Job 1
Using the passage on Arches National Park, answer the following:
(a) In what rock is Delicate Arch eroded?
(b) Where in Utah does the map show the park?
(c) To what thickness have rockfalls reduced Landscape Arch in one region?
Job 2
Write the next part of the passage on Arches National Park, starting after its final sentence.

Document excerpt
****************
Delicate Arch, eroded in sandstone, Arches National Park, Utah.
Credit: R.B. Alley
Map of U.S. with Arches National Park highlighted along the southern stretch of the eastern border of Utah.
Arches National Park Location
Credit: R.B. Alley

Arches National Park is just outside of Moab, Utah, almost within shouting distance of Canyonlands. Arches contains the largest concentration of natural stone arches in the world, with dozens of major arches, and numerous other holes and interesting rock features. The longest natural arch in the world is there, Landscape Arch, spanning about 300 feet (almost 100 meters). Several rockfalls have occurred from Landscape Arch since European settlers arrived, reducing the arch to a thickness of only 11 feet in one region. The trail under the arch has been closed; the Park Service knows that eventually more rocks, and the whole arch, will fall, and the rangers do not wish to be involved in extracting compacted humans from beneath the remnants of what used to be the world’s longest arch.
****************
Material supplied
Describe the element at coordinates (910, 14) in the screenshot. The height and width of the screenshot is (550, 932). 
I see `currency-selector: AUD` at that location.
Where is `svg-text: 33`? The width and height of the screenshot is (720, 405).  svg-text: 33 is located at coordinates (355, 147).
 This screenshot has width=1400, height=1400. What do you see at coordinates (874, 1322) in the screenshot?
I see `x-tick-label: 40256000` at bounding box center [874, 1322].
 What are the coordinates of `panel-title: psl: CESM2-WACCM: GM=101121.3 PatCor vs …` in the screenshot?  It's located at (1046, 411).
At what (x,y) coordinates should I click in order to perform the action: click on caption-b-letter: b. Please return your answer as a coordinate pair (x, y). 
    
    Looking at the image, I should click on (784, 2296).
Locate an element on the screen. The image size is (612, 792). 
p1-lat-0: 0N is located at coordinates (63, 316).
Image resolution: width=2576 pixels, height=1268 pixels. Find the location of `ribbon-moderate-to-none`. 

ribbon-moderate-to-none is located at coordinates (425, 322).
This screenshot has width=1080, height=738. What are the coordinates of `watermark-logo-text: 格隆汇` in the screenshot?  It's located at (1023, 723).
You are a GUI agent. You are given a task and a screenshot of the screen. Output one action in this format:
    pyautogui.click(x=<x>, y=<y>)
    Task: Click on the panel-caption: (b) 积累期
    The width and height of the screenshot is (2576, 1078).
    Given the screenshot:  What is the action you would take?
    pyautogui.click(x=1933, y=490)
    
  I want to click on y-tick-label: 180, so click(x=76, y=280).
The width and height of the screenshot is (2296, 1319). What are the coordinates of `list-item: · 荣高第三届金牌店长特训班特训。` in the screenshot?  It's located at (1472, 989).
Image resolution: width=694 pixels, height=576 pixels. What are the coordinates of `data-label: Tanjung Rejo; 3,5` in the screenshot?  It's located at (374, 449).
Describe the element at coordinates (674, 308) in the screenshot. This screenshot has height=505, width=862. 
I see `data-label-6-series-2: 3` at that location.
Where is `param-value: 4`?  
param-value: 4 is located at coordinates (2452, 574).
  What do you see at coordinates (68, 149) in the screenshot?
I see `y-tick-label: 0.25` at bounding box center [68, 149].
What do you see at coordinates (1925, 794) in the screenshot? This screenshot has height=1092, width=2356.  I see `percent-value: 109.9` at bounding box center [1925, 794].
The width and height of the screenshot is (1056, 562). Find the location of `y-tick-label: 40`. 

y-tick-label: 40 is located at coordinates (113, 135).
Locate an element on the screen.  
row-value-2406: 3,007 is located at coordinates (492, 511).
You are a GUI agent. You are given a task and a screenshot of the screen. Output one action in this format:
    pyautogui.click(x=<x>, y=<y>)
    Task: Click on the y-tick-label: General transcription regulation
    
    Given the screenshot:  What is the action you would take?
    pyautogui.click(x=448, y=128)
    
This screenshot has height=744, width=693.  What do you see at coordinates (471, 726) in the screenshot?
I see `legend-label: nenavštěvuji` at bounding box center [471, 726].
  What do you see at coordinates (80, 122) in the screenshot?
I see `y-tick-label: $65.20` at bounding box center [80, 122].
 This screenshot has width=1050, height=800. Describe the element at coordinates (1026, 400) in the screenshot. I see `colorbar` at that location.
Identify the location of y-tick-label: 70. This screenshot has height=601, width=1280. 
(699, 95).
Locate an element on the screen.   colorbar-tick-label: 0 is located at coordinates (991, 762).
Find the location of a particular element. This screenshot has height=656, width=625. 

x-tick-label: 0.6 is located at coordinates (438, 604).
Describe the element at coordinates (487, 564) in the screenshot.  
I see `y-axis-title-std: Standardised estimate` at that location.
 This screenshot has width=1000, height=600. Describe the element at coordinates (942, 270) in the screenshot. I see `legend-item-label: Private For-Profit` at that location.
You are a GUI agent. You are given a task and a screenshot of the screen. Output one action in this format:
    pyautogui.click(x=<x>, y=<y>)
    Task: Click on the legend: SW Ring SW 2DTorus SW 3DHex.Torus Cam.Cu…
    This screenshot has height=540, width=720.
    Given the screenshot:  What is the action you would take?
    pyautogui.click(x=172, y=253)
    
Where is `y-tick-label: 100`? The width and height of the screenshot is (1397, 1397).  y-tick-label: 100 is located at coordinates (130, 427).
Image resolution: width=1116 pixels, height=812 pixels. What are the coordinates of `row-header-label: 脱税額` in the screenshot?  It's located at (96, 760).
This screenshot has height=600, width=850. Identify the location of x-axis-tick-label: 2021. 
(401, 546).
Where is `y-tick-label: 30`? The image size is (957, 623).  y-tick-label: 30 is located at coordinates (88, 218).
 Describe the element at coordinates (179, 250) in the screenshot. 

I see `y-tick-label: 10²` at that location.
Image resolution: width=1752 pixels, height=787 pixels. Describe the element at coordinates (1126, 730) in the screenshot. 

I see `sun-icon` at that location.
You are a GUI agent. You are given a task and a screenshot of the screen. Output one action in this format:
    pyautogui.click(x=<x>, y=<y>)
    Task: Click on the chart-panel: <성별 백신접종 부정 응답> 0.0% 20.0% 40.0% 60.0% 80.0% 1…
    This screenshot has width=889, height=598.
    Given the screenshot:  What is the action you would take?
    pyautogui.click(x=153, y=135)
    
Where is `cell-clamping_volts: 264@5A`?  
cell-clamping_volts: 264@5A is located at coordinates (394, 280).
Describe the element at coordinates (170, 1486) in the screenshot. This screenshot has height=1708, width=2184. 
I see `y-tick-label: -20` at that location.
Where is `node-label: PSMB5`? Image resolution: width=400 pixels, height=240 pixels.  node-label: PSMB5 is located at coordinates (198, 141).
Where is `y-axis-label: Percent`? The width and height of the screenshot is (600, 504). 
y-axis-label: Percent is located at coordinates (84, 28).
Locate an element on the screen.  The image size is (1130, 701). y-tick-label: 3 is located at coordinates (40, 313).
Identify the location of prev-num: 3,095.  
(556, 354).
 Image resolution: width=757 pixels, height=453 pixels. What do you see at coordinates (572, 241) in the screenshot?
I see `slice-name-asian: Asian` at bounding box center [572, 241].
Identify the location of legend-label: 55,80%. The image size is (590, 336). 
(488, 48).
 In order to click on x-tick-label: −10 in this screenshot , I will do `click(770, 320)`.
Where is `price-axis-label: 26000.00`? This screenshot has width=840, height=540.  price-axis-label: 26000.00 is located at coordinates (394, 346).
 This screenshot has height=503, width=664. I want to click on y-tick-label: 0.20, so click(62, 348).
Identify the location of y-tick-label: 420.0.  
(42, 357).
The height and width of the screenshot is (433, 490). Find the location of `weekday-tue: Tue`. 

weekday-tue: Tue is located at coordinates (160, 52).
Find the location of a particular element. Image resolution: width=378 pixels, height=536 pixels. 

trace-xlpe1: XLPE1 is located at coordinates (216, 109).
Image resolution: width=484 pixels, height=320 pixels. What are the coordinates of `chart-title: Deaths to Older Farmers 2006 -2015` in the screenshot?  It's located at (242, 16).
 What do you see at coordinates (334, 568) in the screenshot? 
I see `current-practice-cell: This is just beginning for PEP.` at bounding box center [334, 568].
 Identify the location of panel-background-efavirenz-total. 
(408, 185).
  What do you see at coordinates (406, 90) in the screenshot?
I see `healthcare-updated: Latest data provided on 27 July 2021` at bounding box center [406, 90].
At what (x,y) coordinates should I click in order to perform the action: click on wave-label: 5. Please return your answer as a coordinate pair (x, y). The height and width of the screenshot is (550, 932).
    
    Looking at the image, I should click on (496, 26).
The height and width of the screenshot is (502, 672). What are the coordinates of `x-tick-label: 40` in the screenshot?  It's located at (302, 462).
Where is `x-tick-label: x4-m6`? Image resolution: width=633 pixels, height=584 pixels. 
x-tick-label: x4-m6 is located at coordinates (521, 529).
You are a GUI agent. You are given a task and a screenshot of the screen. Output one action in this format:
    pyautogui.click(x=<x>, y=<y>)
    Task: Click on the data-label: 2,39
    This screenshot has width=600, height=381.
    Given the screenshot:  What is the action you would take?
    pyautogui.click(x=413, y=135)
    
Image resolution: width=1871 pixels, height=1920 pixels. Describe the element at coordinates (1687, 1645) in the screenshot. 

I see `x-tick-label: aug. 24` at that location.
****************
Output 1
(a) Sandstone.
(b) Along the southern stretch of the eastern border of Utah.
(c) Only 11 feet.

Output 2
The arches are all eroded in sandstone, and especially the mid-Mesozoic (deposited during the time of dinosaurs) Entrada Sandstone, which includes both marine and wind-blown sands. Arch formation started with deposition of thick beds of salt in the Arches area. Sediments including the Entrada sands were deposited on top of the salt, and cemented by hard-water deposits to make sandstone. When the weight of those sediments became large enough, the salt began to flow, squeezed from places where thicker sediments caused higher pressure on the salt, to places where thinner sediments gave lower pressure, like ketchup in a fast-food packet squeezed from one place to another. However, the foil wrapping of a fast-food packet is fairly flexible, but the Entrada sandstone was not, so as the salt moved, the tough sandstone broke. The most common joints formed by this motion are parallel, nearly vertically oriented, and a few yards (or meters) apart. Weathering processes attacked the rocks along these joints, which were slowly widened to leave vertical slabs of rock called fins.

Some weathering and erosion processes are more effective near the ground than high up. For example, you will see huge steel bolts sunk into the rock of some road cuts just above the highway to keep the weight of the rock above from popping slabs of rock loose that might blast into the road and kill people; such rock-bursts also occur in quarries. When such slabs of rock fall, they often leave a curved or arch-like top, because it is easier to break off a curve than a square-cornered piece. This process is among those contributing to arch formation, breaking through the fins to make the beautiful stone arches.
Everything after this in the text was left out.